• [RECORDS SUPPLIED]
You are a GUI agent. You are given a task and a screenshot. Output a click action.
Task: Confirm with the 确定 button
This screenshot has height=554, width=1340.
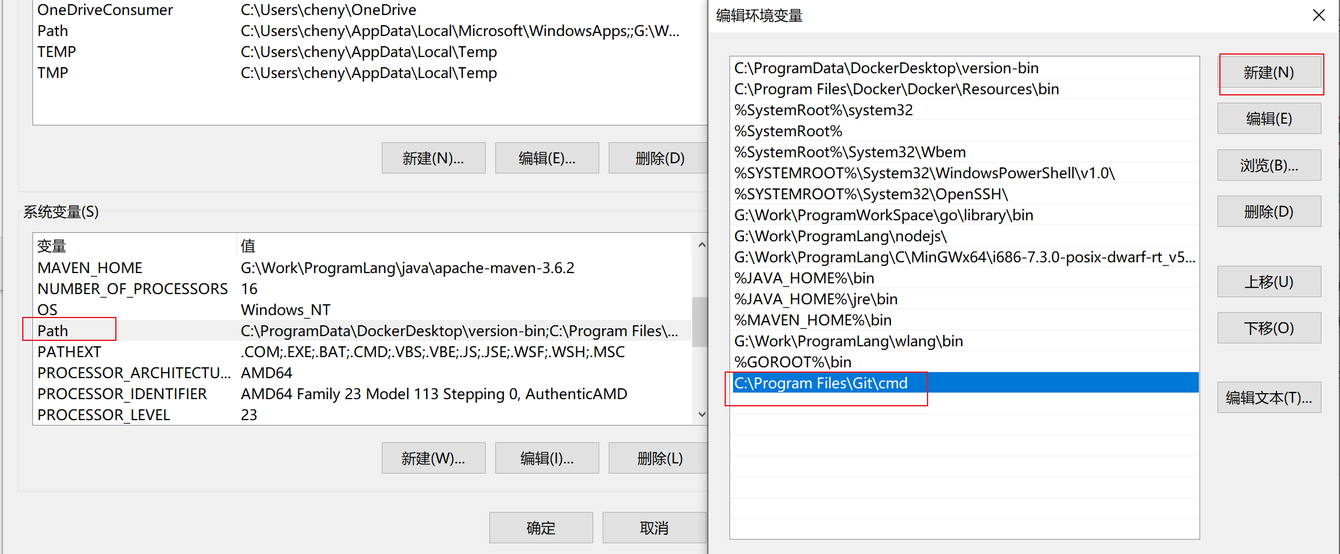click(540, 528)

---

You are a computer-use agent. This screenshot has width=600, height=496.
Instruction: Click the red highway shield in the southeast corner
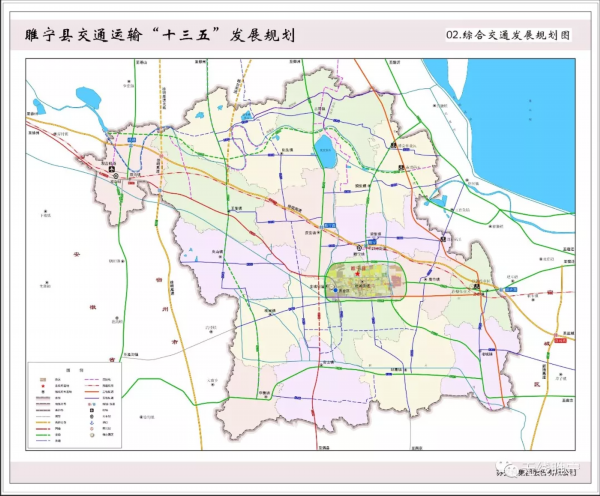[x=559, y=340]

---

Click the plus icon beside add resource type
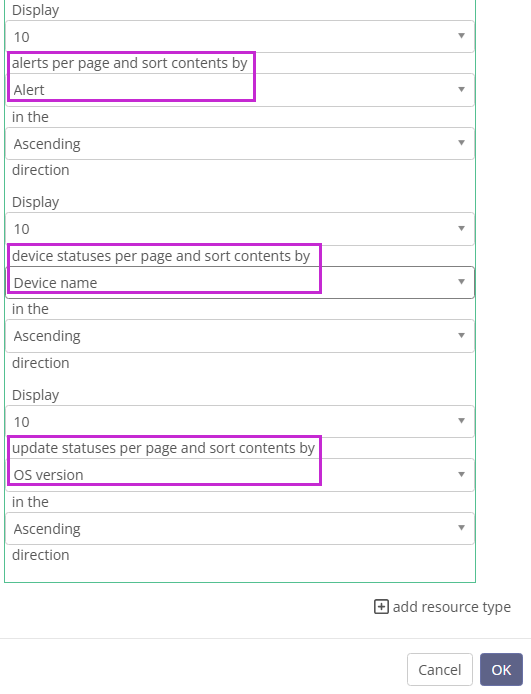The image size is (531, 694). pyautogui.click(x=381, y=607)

• [AIM OF THE TASK] Rewrite the part of the records that opens with the line containing "You are a GUI" and closes with the line containing "click(540, 528)", both lines included, adding 110 to every coordinate in the answers and keeping all other text unchanged. Leave the pictures out.

• [RESULT OF THIS EXERCISE]
You are a GUI agent. You are given a task and a screenshot. Output a click action.
Task: Confirm with the 确定 button
This screenshot has height=554, width=1340.
click(650, 638)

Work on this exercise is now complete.